L'Explication Prémisse
Cet article permet, à titre exceptionnel et seulement si cela sert réellement l’intérêt de la personne protégée, qu’un tuteur familial (c’est‑à‑dire qui n’est pas un mandataire judiciaire professionnel) achète ou prenne en location un bien appartenant à la personne protégée. Mais ce n’est pas libre : le tuteur doit obtenir au préalable l’autorisation du conseil de famille ou, s’il n’y a pas de conseil, du juge. Par ailleurs, pour la signature de cet acte, le tuteur est considéré comme étant en situation de conflit d’intérêts avec la personne protégée, ce qui justifie la mise en place de ces contrôles et protections.
Mme Dupont, placée sous tutelle, possède un appartement qu’elle n’occupe plus. Son fils, tuteur familial, propose de l’acheter pour l’occuper afin d’éviter des loyers vides et des frais d’entretien. Avant de pouvoir conclure la vente, il doit demander l’autorisation du conseil de famille (ou du juge si le conseil n’existe pas). Lors de l’examen de la demande, on vérifiera que l’achat est réellement dans l’intérêt de Mme Dupont (prix, conditions, impact sur son patrimoine) puisque le fils est considéré comme étant en situation de conflit d’intérêts pour cet acte.

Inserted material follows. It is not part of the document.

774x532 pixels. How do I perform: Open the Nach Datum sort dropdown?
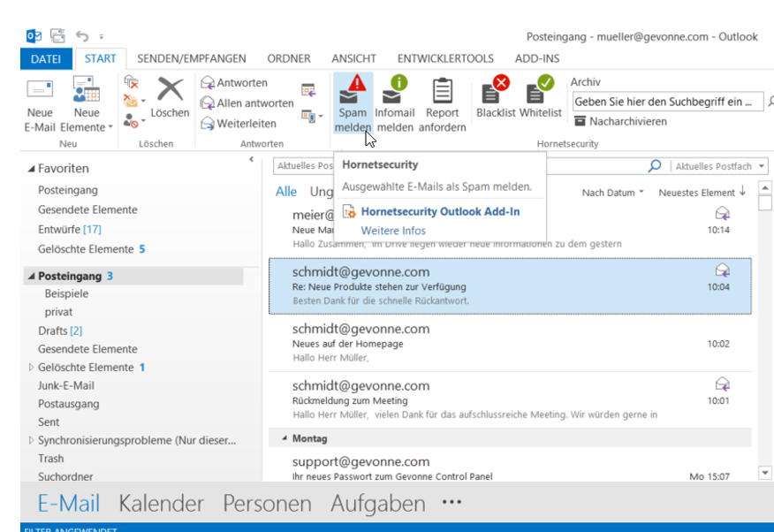613,193
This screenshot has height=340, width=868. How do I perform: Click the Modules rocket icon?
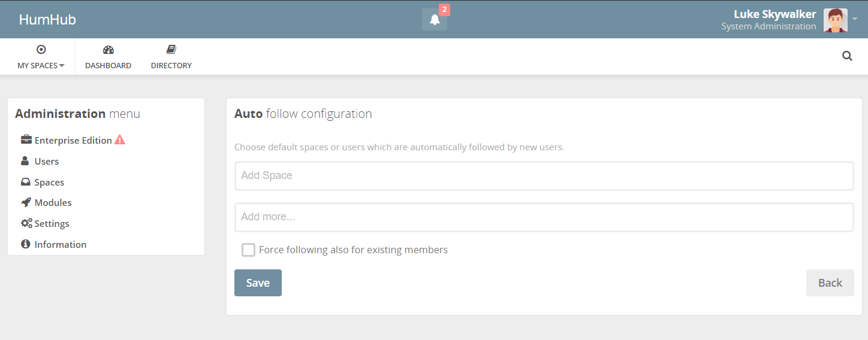pyautogui.click(x=26, y=202)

- Disposition exceptionnelle : l’opération (achat, bail ou ferme) n’est possible que dans des cas limités et pour l’intérêt de la personne protégée.
- S’applique aux tuteurs non professionnels : le texte vise le tuteur qui n’est pas mandataire judiciaire à la protection des majeurs.
- Autorisation requise : il faut l’accord préalable du conseil de famille ou, à défaut, l’autorisation du juge des tutelles.
- Biens concernés : achat des biens de la personne protégée ou prise à bail/à ferme (contrats de location ou d’exploitation agricole).
- Présomption de conflit d’intérêts : pour la conclusion de l’acte, le tuteur est réputé être en opposition d’intérêts avec la personne protégée, ce qui justifie le contrôle extérieur.
- But protecteur : l’exigence d’autorisation vise à prévenir les abus et à s’assurer que l’opération sert l’intérêt patrimonial et personnel de la personne protégée.